Cuando las primeras luces del sol acarician las baldosas blancas y verdes, se convierten en espejos que animan al barrio a comenzar un nuevo día, desperezando a sus habitantes que desafían al frío invernal mientras se despegan las sábanas que durante la noche se han adherido a su cuerpo. Su reflejo transmite el calor que el astro rey aún es capaz de ofrecer en esta época del año. Poco a poco se vislumbran de nuevo los colores, conforme las horas del día pasan y la posición de la luz cambia respecto a la antigua torre. Es el primer monumento que veo todas mañanas, la silueta que inevitablemente recorren mis ojos cuando atravieso el umbral del edificio que habito y giro mi vista a la izquierda.

A su lado pasan cientos de personas al día que no reparan en su belleza. Van demasiado despistadas ojeando el periódico recién comprado en la quiteria, o charlando con la vecina tras haber adquirido la barra de pan en el horno de la plaza, o simplemente se trata de estudiantes que repasan mentalmente los conocimientos antes de un examen. Dejan de lado a la torre que les ha vigilado desde que nacieron, pasando junto a ella como si de una farola se tratase.

Sin embargo, las formas mudéjares la dotan de una belleza sublime, constituyendo un patrimonio único cuyo deleite es obligatorio si alguna vez pasas bajo ella. Arcos mixtilíneos y de medio punto, paños de cruces que con sus diversos brazos forman rombos, otorgándole un aspecto hipnótico que me hace olvidar por un momento cuanto hay a mi alrededor. Dejo de escuchar el ruido de los coches y las obras para sumergirme en sus colores y en sus formas, en el cobrizo ladrillo y en las cerámicas verdes y blancas, en sus juegos poligonales y su ascenso más allá de los vetustos edificios que la rodean.

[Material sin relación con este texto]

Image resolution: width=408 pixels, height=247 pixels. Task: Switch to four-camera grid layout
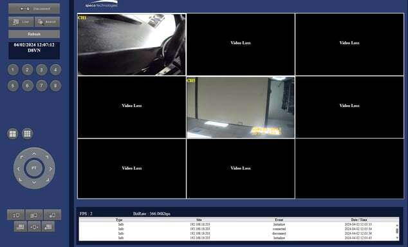12,133
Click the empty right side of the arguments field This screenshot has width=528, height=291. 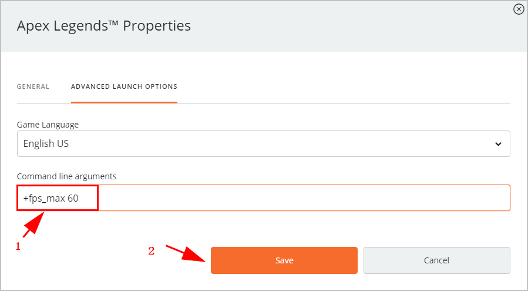tap(352, 198)
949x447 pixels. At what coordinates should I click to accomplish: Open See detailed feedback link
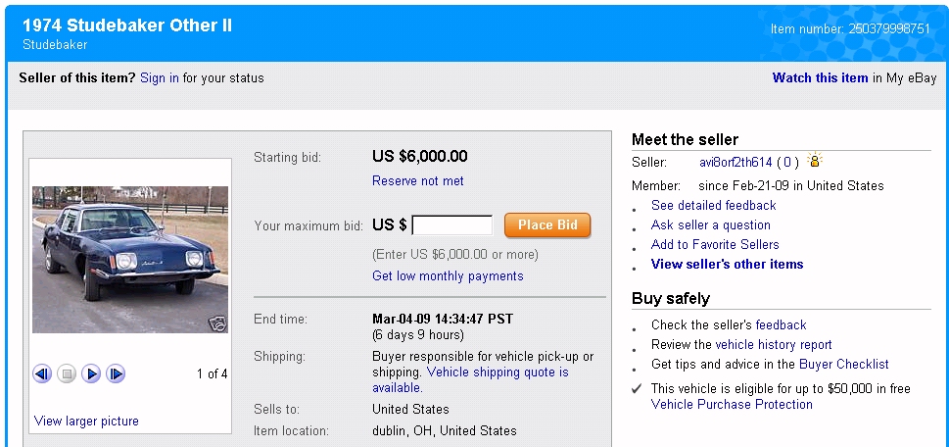pos(713,206)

Todavía bajo ella se puede sentir la tolerancia y convivencia existente en esta ciudad cuando era capital del reino de Aragón y se permitía a los musulmanes conservar su religión teniéndoseles en buena estima como constructores y artesanos, o como transportistas para traer a través del Ebro mercancías desde el Mediterráneo. Lástima que el odio y la sinrazón se apoderó de las gentes del lugar, obligándoles a una conversión o al exilio. Cuánto debemos hoy a los antiguos habitantes de nuestras tierras de quienes heredamos un patrimonio único en Europa.

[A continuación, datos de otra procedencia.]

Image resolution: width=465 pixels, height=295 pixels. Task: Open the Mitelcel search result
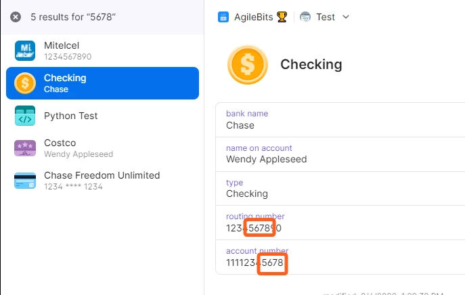pos(102,51)
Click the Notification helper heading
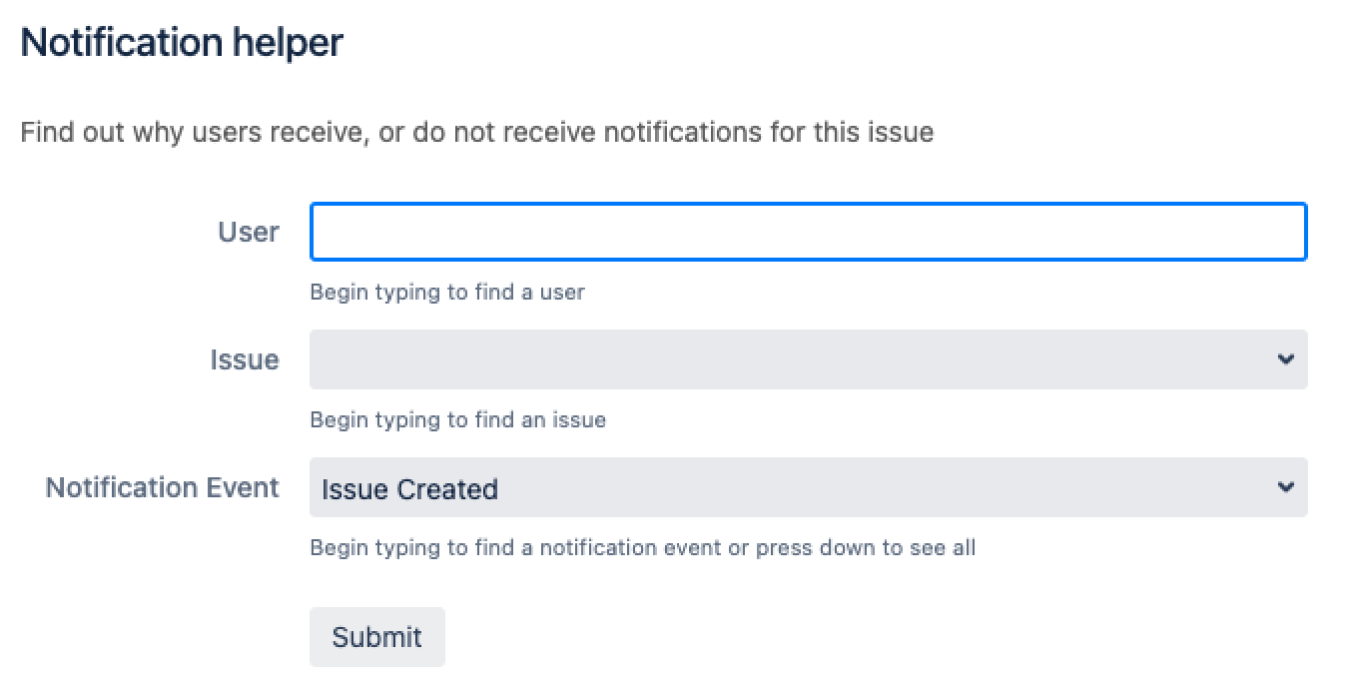The width and height of the screenshot is (1354, 683). [x=182, y=43]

Vuelvo ya a casa por la noche y la torre parece distinta. A pesar de las farolas, la penumbra inundaría el barrio de no ser porque la luz que baña sus carnes de ladrillo, esta vez artificial, ilumina nuestros corazones al regresar al hogar. Asida a la tierra con unas raíces profundas, segura y radiante en su plenitud pues tal vez nunca ha estado tan mimada como ahora, me mira y me despide pues llevo veinticuatro años pasando bajo ella y ya casi siento que es mía.

Si creéis mis palabras, venid vosotros mismos a comprobar que no exagero. Buscad la torre que preside la iglesia de la Magdalena en Zaragoza y me daréis la razón. Y si queréis, llamadme para acompañaros a dar un paseo por el barrio. Lo haré encantado.